Copy all of the items below verbatim, line for line.

Target position records
◆ ◆ ◆ ◆ ◆
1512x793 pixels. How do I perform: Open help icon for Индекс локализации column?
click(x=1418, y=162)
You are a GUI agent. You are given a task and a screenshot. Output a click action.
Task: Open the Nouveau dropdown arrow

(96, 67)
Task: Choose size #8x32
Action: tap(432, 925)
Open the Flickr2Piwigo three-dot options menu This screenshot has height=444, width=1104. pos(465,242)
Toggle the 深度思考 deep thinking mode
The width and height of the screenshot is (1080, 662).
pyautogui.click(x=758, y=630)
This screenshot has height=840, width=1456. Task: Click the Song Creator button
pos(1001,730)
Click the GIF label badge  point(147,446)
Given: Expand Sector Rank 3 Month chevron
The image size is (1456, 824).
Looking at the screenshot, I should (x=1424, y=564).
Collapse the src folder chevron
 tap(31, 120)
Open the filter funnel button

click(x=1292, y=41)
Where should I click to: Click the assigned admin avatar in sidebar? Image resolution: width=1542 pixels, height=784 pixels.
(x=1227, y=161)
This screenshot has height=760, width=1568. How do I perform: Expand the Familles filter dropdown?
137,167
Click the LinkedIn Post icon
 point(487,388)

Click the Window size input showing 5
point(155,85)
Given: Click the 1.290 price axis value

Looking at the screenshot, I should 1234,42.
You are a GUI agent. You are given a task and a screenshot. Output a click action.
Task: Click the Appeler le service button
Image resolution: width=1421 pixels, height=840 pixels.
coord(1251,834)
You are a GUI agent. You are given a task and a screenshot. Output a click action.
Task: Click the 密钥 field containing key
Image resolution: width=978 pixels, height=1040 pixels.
◆ ◆ ◆ ◆ ◆
### Solution to this problem
1512x793 pixels. How do I perform: Open help icon for Индекс локализации column?
click(x=1418, y=162)
You are a GUI agent. You are given a task and a screenshot. Output a click action.
Task: Open the Nouveau dropdown arrow

(96, 67)
Task: Choose size #8x32
Action: tap(432, 925)
Open the Flickr2Piwigo three-dot options menu This screenshot has height=444, width=1104. pos(465,242)
Toggle the 深度思考 deep thinking mode
The width and height of the screenshot is (1080, 662).
pyautogui.click(x=758, y=630)
This screenshot has height=840, width=1456. Task: Click the Song Creator button
pos(1001,730)
Click the GIF label badge  point(147,446)
Given: Expand Sector Rank 3 Month chevron
The image size is (1456, 824).
Looking at the screenshot, I should (x=1424, y=564).
Collapse the src folder chevron
 tap(31, 120)
Open the filter funnel button

click(x=1292, y=41)
Where should I click to: Click the assigned admin avatar in sidebar? Image resolution: width=1542 pixels, height=784 pixels.
(x=1227, y=161)
This screenshot has height=760, width=1568. How do I perform: Expand the Familles filter dropdown?
137,167
Click the LinkedIn Post icon
 point(487,388)

Click the Window size input showing 5
point(155,85)
Given: Click the 1.290 price axis value

Looking at the screenshot, I should 1234,42.
You are a GUI agent. You are given a task and a screenshot. Output a click action.
Task: Click the Appeler le service button
Image resolution: width=1421 pixels, height=840 pixels.
coord(1251,834)
You are a GUI agent. You are given a task and a screenshot. Output a click action.
Task: Click the 密钥 field containing key
Image resolution: width=978 pixels, height=1040 pixels.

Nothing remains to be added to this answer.